Volodymyr Zelensky, the young, inexperienced – newly elected – president of the fledgling democracy of Ukraine, ran for president on the promises of honesty, transparency and the end of endemic corruption.  

Then, in what was billed as a “perfect” congratulatory phone call, he was invited by the president of the United States to “do us a favor though” – a favor that he knew was wrong – a favor that he knew would engage him in U.S. politics – a favor that would betray all the promises that he had made in his campaign for the presidency of Ukraine. He resisted.

He resisted the person that many people call ‘the most powerful person in the world.’ If it wasn’t immediately clear then, it is quite clear now that an invitation to visit the White House was being withheld until he did the president’s bidding. He continued to resist.

A new layer was added. The president of the United States directed that military aid (needed for the Ukrainian war with Russia) be withheld until Volodymyr Zelensky himself announced political investigations that would be helpful in Trump’s reelection campaign. Zelensky continued to resist.

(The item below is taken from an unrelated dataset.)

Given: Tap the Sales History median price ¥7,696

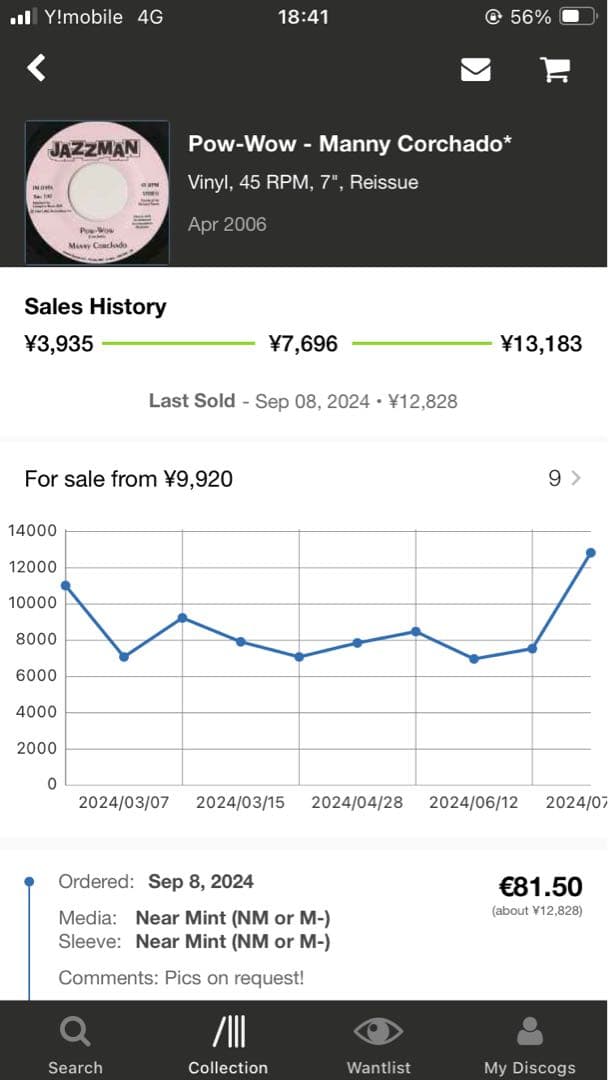Looking at the screenshot, I should [x=303, y=344].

Faced with mounting pressure from the U.S. and desperate to fend off Russian aggression toward Ukraine, Zelensky finally gave in and agreed to make the announcements on CNN. But, before the appointed time for those announcements, the scheme was exposed and an impeachment inquiry had begun. Zelensky had held out long enough to be relieved of an unholy burden.8pt

Volodymyr Zelensky did indeed “do us a favor though.” He did us the favor of showing us what honesty, courage and patriotism look like – things we seem to have forgotten. Zelensky’s resistance helped bring about the impeachment inquiry, and, though the president remains in office, his impeachment exposed serious threats to our democracy. It exposed how fragile our democracy is – and how democratic processes can be used to bring about the demise of democracy. Volodymyr Zelensky did us the ‘favor’ of showing our elected officials what integrity looks like.

I was born shortly after WWII. Throughout my youth and young adulthood – through many presidents, and multiple wars and “conflicts”- the banner under which we “sold” our foreign policy was “Making the World Safe for Democracy.” Thousands upon thousands of men and women have given their lives “making the world safe for democracy.”  

How ironic then that we are unable to keep our democracy safe from ourselves – but we should be grateful for a young Ukrainian president who gave us an opportunity to do so. It remains to be seen how our president will punish him and his country for that.